Terminal – Display Message on Login

bashlaunchdplistterminal

I want to display something like ### this is a test ### when a new Terminal window is open (and ideally, in a way that can be disabled easily). On Linux this was straightforward; you'd create a script in /etc/profile.d/ which would be responsible for echo-ing the message when a new Terminal session is opened.

I've been playing around with launchd to try to get this to work but to no avail. I've created an agent in /Library/LaunchAgents/org.test.greeting.plist with the following code (where the greeting.sh file is responsible for doing the echo) hoping to get some output when the user logs in.

<?xml version="1.0" encoding="UTF-8"?>
<!DOCTYPE plist PUBLIC "-//Apple//DTD PLIST 1.0//EN" "http://www.apple.com/DTDs/PropertyList-1.0.dtd">
<plist version="1.0">
<dict>
    <key>Label</key>
    <string>org.test.greeting</string>
    
    <key>ProgramArguments</key>
    <array>
        <string>/Users/test/greeting.sh</string>
    </array>
    <key>RunAtLoad</key><true/>
</dict>
</plist>

This hasn't worked, as the message is lost to the ether. However, I do know that the agent is running successfully. I know it is possible to redirect the output to a file using StandardErrorPath and StandardOutPath but those are not useful to me.

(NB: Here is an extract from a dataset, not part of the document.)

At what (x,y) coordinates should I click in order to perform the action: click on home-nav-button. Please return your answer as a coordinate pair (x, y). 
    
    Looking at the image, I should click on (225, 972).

Does anyone know how to get this working with launchd, or maybe have another way of doing this?

Best Answer

I like the message of the day for this. As tradition dictates...

me@Mac ~ % echo "Welcome to the University of East Westia" > /tmp/motd
me@Mac ~ % sudo mv /tmp/motd /etc

Note: /etc/motd is only displayed in a login shell, which is typical of Terminal.app on macOS. If you typically run non-login shells, you should handle display of /etc/motd in your shell dot files.